AHH!
There is a slow poison in comparison. A creeping uneasiness when we begin to evaluate ourselves based on the existence of others. The more mundane examples are comparing our asses or houses to others. But I think the more dangerous examples are when we begin evaluating ourselves based on the “accomplishments” of others. And when you have as many beautiful and talented and successful friends as I have its hard not to wonder how I myself stack up next to all these lil angelz. But that’s just it. I don’t need to stack up next to them. I am not in a competition and we are not in a race against one another. And when the fuck did I start thinking that it might be?
From a very young age I seemed to conceptually understand that there was no use in comparing myself to other people. Not only because it seemed a disastrous way to spend my time but also because it was a never ending. Non-winnable, pointless venture. Because the fact is there is always someone “smarter” “prettier” “funnier” “cooler” “sexier” “more knowledgeable” than me. And I felt okay with that. What I didn’t know was how difficult it would be to grow older. To watch friends change and move and get married and have children and start careers and buy houses. And I had no idea any of these milestones mattered to me until very very recently.
Even now as I type that I question how much they actually mean to me. More accurately, what they mean to me. What does “getting married” mean? What does “starting a family” mean? What does “buying a house mean”? Somehow Ive equated these milestones to greater happiness, and I guess at the bottom of it, and admittedly the ugliest part, I equate others arriving at these chapters in their lives as having more value as a human being than I do.
There I said it.
Sometimes when I find out people are engaged or seem to be on that “path” of “adulthood” I feel really crummy. And I start comparing my life to theirs and it begins a terrible cycle of confusion, isolation and ultimately unhappiness. So not only do I allow myself to feel inferior I also totally selfishly take away happiness I might otherwise feel for my friends. And they deserve my acceptance and congratulations and high fives.
So when I realized I was basically acting like a bratty teenage girl who was jealous someone got asked to prom and I didn’t, I decided to eliminate assigning bizarre value to these peoples lives and instead define what it was that I wanted from life, what made me happy and what I was devoted to. I was surprised how simple it was. How uncomplicated my desires were. And after a week and a half of feeling like a complete psycho, “always a bridesmaid”, Im going to start yoga and never smoke a cigarette again, maybe I need straighter teeth, my music sounds not unlike a toddler learning to play the ukulele, when I decided to quit being a little baby and actually delve into what it was I wanted from bein alive, I was just pleased as punch to realize that essentially all I want from life is to nurture and discover my own voice, experience selfless love and to give and receive joy, understanding and laughter. And at risk of sounding like any number of the cards my mother sends me in the mail that Im pretty sure are written by old ladies sitting in a church some place knitting booties for babies and drinking watered down coffee, I really believe in my heart that outside of love and understanding there isn’t much to live for.

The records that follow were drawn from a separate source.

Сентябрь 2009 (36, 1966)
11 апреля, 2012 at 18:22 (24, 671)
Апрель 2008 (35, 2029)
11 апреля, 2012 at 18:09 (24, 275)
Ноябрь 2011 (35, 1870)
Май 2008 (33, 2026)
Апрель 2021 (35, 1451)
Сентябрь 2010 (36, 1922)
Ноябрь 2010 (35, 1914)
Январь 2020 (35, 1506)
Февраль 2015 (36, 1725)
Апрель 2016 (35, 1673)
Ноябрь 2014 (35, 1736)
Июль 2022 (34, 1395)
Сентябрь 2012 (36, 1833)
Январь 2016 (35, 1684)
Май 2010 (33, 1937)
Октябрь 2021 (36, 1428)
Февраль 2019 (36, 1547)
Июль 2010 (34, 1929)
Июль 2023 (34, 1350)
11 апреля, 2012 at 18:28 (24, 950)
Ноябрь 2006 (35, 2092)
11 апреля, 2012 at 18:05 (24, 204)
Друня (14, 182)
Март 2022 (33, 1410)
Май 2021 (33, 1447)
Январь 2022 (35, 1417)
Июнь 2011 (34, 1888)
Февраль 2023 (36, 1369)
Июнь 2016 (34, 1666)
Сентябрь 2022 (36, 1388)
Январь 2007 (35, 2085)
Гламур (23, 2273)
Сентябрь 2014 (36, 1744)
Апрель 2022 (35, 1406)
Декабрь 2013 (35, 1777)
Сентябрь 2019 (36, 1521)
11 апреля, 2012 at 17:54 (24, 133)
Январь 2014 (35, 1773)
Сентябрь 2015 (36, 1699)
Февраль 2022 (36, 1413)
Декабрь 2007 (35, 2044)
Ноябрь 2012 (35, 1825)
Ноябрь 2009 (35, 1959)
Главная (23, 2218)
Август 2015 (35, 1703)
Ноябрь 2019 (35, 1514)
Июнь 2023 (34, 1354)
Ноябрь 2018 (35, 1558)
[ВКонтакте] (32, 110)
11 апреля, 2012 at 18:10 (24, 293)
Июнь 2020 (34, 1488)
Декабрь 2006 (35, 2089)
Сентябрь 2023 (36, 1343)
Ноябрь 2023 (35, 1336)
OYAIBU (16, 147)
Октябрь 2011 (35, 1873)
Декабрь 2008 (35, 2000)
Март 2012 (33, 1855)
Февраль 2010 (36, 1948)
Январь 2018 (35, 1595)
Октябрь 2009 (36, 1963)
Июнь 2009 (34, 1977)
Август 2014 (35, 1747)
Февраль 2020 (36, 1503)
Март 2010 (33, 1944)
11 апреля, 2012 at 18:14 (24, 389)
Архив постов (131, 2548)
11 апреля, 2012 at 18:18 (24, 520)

Which is when I realized I have and am currently living “my dream”. Yes I would like for there to be a few additional elements, but the truth is I haven’t found that part of my life yet. Or maybe I have and I cant see it yet. Maybe If I would just breathe and chill the fuck out I would be able to see that my path is working out petty nicely for myself. That I have grown to be a woman with self-respect, walked friends through grief, have beautiful and devoted support for my goals in music and writing and that thank jesus I have a sense of humor regarding just about everything. That I’ve traveled and lived in many cities and dated half the nations population, and learned new things everyday of my life. That I have been pretty ungrateful recently.
I also realized that just because these people are hanging curtains in their new windows, tying the knot and owning things like “daily planners” doesn’t mean that they have themselves or the world any more figured out than I do.That they are now somehow instantly content forever and they can rest their hats and discontinue self improvement and understanding because they now have the answer to all of the worlds questions and sorrows. And if they do then I salute them. Others pace is irrelevant to my own.
I mean I could type on and on forever trying to intellectualize something I’ve known for a while:
We all want love. We all want to feel special and noticed and heard and understood and cared for. And we are responsible for establishing how we would like to accomplish those things. And not only establish how but wholly completely and totally believe in our own dream. Even when others don’t. Even when it seems like the dream is “unlikely”. Even when we are tired and worn out and beaten down. We have to find that resilience to believe in what we want most.
So instead of making pie graphs of my happiness vs. the worlds happiness Im just gonna shut the fuck up and start living more presently. Laughing more. Letting myself exist as the woman I am, evolving at the pace that I am evolving and celebrate the happiness I have in my own life and the happiness my friends and loves are experiencing in their lives.
As one of my boss bitch role models once said “I am the empress of my own goddamn happiness”.
Cheers, bitches. I love all y’all & I want magic and love for e’rry last one of you!